While your sauce is cooking, bring heavily salted water (it should taste like the sea) to a boil and cook according to package directions. Before you drain the pasta, save and set aside 1 cup of the cooking liquid.

Add the drained pasta to the tomato sauce in the pan, adding ¼-½ cup of the reserved pasta water, and cook for a few minutes to incorporate the flavor of the sauce into the pasta.

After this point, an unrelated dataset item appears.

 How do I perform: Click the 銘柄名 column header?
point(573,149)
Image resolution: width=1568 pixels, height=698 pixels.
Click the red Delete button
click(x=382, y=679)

Serve freshly grated Parmigiano Reggiano cheese, the cooked chopped pancetta, and fresh basil on the side that each person can use to garnish their plates as they like.

Buon appetito!

*a note on the olives- I like using whole olives that still have the pit in them. I find the texture of the olives, and the flavor are much better than the same brand and variety of olives that have been pitted. When I was in Italy, all of the olives that were used in recipes (baked in breads, used in salads, etc.) all contained pits. It’s just what they are used to—they expect olives to have pits. Here in the U.S., we’ve often made culinary choices that favor convenience over flavor, and most people would find an olive pit an unexpected and unwelcome visitor in a pasta dish. I actually think it helps me to follow my own commitment to eating more slowly and really savoring the food that I eat. I have to focus a bit more on what I am putting in my mouth, and eat a little more slowly, but the payoff is that I feel more satisfied after the meal. I’d make sure to warn your guests that there are pits in the olives.

**A note about freshly grated Parmigiano Reggiano. Fresh grated cheese is better, and it doesn’t have to be a chore. The pasta grater that I show in the photos is one of the graters that I discovered at the retail shop for Roncadella. The Consorzio Parmigiano Reggiano supplies these, and Marissa the cheese maker from Roncadella, gave us one along with some cheese samples when we visited. Because of that, I requested they ship us some to sell at the Deli. I love this grater and find it easier to use than a traditional four-sided box grater, or the newer style micro planes. The handle is large enough and long enough to grasp easily, and it makes grating fresh Parmigiano Reggiano simple and easy, plus it’s easy to clean. You can just bring the grater and a hunk of cheese to the dinner table on a plate and pass it around. No time spent in the kitchen grating cheese, and no left-over pre-grated cheese, because you overestimated or running back to the kitchen because you underestimated! The design of the grater allows it to hold the cheese as you grate it. You can grate almost a ¼ cup of cheese into this grater at one time and then sprinkle it over anything and everything—pasta, soups, salads. You may end up with a hunk of Parmigiano Reggiano on your table at every meal!